Lessons on Women, Leadership, and Power from Wakanda
By Kirthi Jayakumar
Image Credits: CinemaFemme (Link)
"I would make a great queen because I am stubborn — if that's what I wanted."
Nakia’s lines from Black Panther (2018) reflect a very deep understanding of feminist leadership. The idea of tying women to particular qualities to justify their right to hold positions of leadership is essentialist and limiting. Such notions prevent women from being and doing leadership in ways that do not conform to limiting and reductionist gender stereotypes. Women are more than their bodies and the cultures they are forced to represent.

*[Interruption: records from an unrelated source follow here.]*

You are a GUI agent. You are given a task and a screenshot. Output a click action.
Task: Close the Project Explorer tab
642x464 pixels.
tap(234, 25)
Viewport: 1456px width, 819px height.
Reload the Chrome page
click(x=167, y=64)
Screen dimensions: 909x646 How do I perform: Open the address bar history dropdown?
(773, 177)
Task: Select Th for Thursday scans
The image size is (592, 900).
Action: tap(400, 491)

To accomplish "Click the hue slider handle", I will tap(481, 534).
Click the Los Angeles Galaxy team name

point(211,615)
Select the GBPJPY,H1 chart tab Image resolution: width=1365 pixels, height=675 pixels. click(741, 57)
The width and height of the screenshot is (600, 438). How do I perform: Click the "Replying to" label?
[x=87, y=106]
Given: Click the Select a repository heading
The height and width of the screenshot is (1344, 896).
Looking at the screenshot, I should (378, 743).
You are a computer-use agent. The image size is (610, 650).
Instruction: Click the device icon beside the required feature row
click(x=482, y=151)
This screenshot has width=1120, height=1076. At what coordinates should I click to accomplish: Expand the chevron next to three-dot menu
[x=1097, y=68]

Wakanda subverts the stereotypical notions the world has normalized: in Wakanda, gender equality is a fact that breathes and lives among the community and women are not restrained from attaining their full potential, and those of them in positions of leadership do not perform traditional gender roles. Women are not burdened with having to be culture signifiers. And yet, their cultural diversity is respected, engaged with and revered.
In sharp contrast, many communities in the real world, continue to essentialize culture,[1] and focus on ways to keep culture a homogenous standard against which they hold their women accountable. In doing so, there has been a poor focus on the subordination of women and its social, economic and political connotations — coupled with the construction of culture within the confines of power-relations at all levels — local, national, regional and global.[2]
Studies have shown that the cultural practices that are upheld, highlighted and celebrated across many of the world’s communities in countries that were once colonies, are largely those that were selected, promoted as generally applicable and privileged, by the colonial powers themselves. Consequently, a lot of the male leaderships in traditional spaces have tended to derive their authority and legitimacy from colonial power.[3] As a result, formalized legislative and policy frameworks tend towards cultural interpretations, and state institutions continue to define culture — subtly or otherwise.[4]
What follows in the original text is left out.